Brew Settings holds your active session parameters, the things you might adjust during a particular brew. Bean detail holds your best dialed in settings for a specific bean. A historical record, not an active control. Once you know what works for a bean, that knowledge lives with the bean permanently. The next time you buy it, you have a starting point.
Three screens. One job each.
Brews is a chronological log of every shot pulled. Each entry shows the bean name, roaster, drink type, date, and rating icon. The bean bag photography is added when logging a new bean and it carries through to every brew entry, making the list feel like a personal record rather than a data table.
Beans organizes coffee into three states: Current, On The Shelf, and Archived. The bean detail view goes deeper with roast date, origin, tasting notes as pill tags, and the stored dial-in settings that set Orsa apart from every app in the category.
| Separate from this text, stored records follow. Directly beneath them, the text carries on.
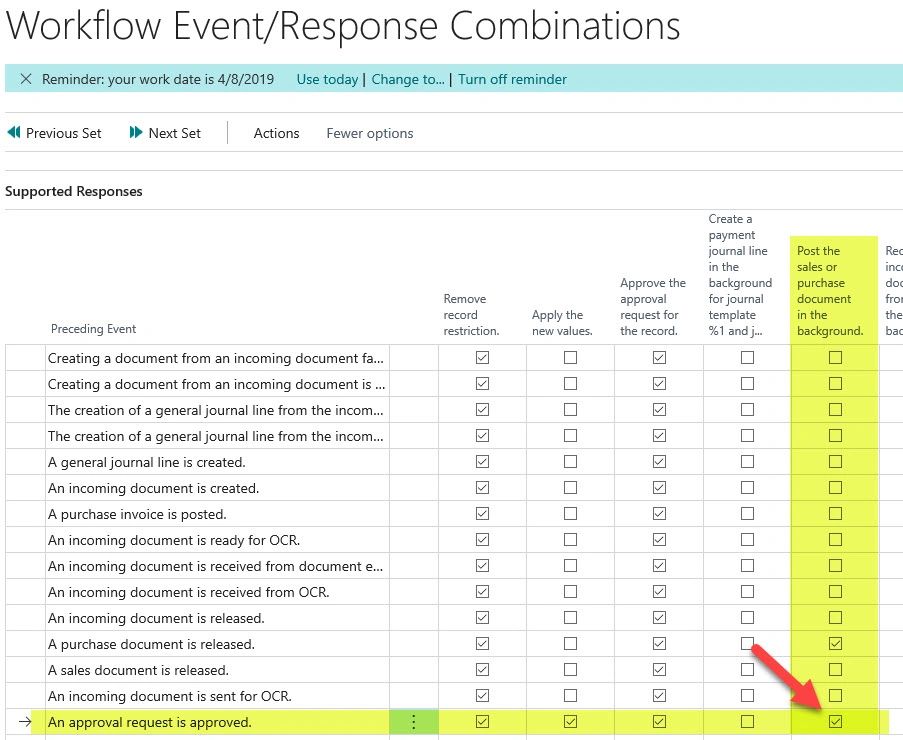The image size is (903, 740).
Task: Click the Next Set double-arrow icon
Action: pos(136,133)
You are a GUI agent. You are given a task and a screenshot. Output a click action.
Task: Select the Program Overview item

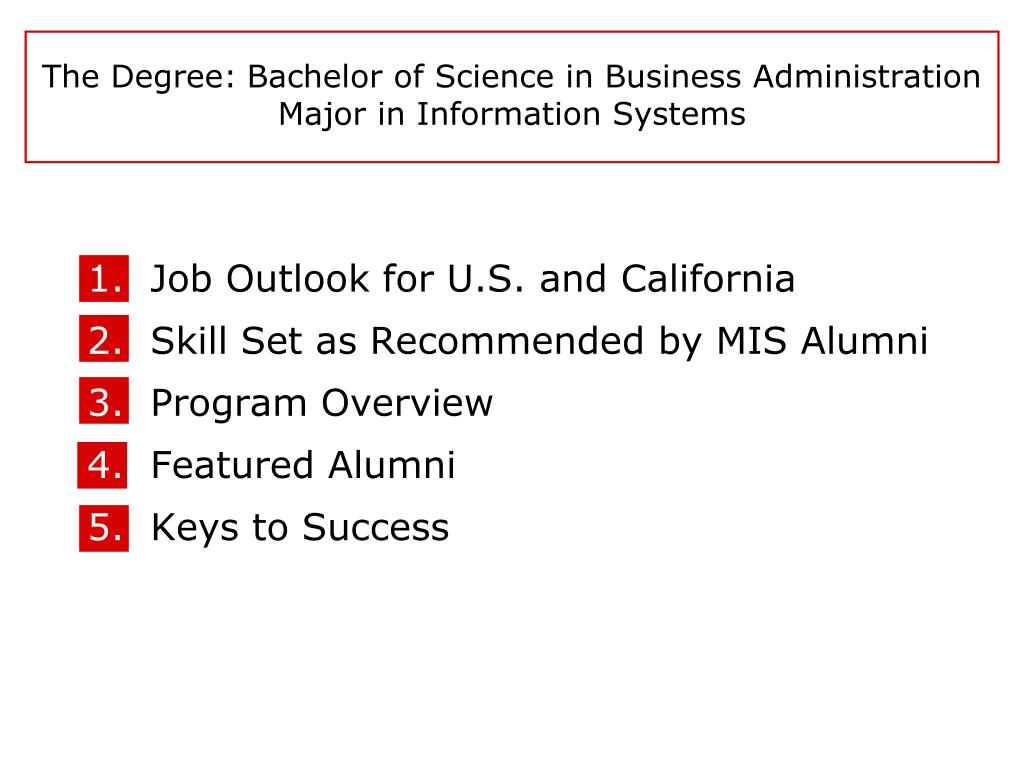(x=322, y=404)
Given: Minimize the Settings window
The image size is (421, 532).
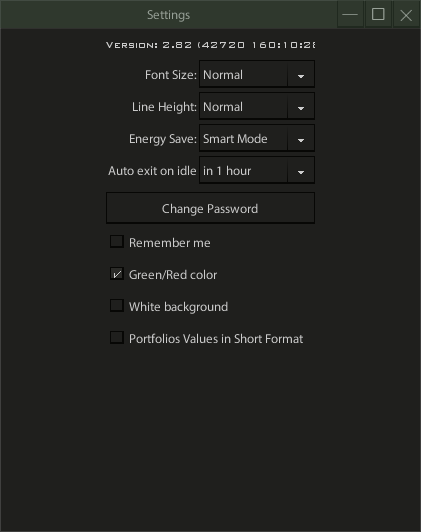Looking at the screenshot, I should tap(350, 15).
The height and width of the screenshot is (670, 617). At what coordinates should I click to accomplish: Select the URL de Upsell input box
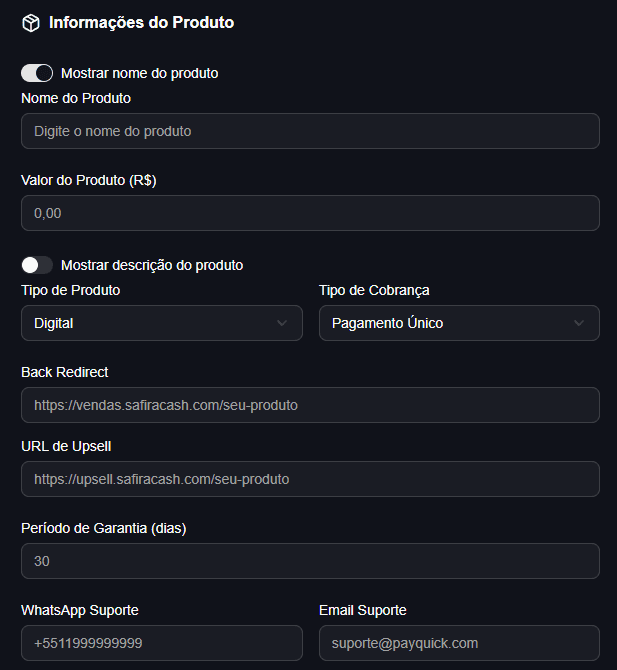pos(310,479)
Tools house equipment and app settings on a single screen. Users visit it rarely, only to add a new piece of gear or change a preference, so combining both on one screen keeps the navigation lean without burying anything important. Tools can be marked as primary for users who own multiple grinders or machines, surfacing their default setup at a glance.
New brew, brews list, parameters, bean detail, and share screens
What I'd validate next
V1 is scoped to espresso since it's the most variable and detail dependent brew method. Validating the core logging model here before expanding to pour over, French press, and other methods keeps the product focused and the data meaningful.
A few assumptions I'd pressure test with more users:
- Whether users who change beans frequently find the Brew Settings flow fast enough, or whether they'd want a quicker bean-swap shortcut directly on the New Brew screen.
- Whether archived dial-in settings are actually discovered and used when rebuying a bean or whether users start fresh out of habit. This is the most important assumption in the product. If the archive isn't being used as a reference, the feature needs to be surfaced more actively.
- Whether the personalized headline stays delightful over hundreds of brews or becomes something users tune out over time.
The biggest open question is scope. Expanding to other brew methods is the natural V2, but only after confirming the logging model works the way it was designed for the user it was designed for.